- _Source material_:
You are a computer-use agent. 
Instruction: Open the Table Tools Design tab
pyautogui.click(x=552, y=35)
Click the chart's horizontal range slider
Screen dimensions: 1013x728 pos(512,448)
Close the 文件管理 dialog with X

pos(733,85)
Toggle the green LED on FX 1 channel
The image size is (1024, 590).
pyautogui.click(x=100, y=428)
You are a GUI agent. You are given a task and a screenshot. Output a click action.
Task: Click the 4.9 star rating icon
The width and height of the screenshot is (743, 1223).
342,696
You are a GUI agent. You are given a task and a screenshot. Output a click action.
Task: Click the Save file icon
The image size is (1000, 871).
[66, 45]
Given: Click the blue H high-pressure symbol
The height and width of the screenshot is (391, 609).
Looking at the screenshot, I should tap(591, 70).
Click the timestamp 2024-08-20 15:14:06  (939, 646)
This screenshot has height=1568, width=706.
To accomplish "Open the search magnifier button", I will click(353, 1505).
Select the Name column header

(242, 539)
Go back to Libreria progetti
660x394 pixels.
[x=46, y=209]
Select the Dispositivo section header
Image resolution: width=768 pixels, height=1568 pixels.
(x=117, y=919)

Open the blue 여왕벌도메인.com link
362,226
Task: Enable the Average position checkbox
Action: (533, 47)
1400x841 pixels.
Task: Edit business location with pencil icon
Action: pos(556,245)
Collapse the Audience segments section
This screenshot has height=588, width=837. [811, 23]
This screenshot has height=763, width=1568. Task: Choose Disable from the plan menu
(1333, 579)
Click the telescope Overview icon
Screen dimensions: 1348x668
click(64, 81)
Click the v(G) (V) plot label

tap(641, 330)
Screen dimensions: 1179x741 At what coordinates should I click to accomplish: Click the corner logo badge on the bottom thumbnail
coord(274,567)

- _Problem statement_:
Every line above from the line with "Given: Click the blue H high-pressure symbol" to the line with "This screenshot has height=1568, width=706.", both included, must be reproduced exactly, and no other line may appear.

- _Completed task_:
Given: Click the blue H high-pressure symbol
The height and width of the screenshot is (391, 609).
Looking at the screenshot, I should tap(591, 70).
Click the timestamp 2024-08-20 15:14:06  (939, 646)
This screenshot has height=1568, width=706.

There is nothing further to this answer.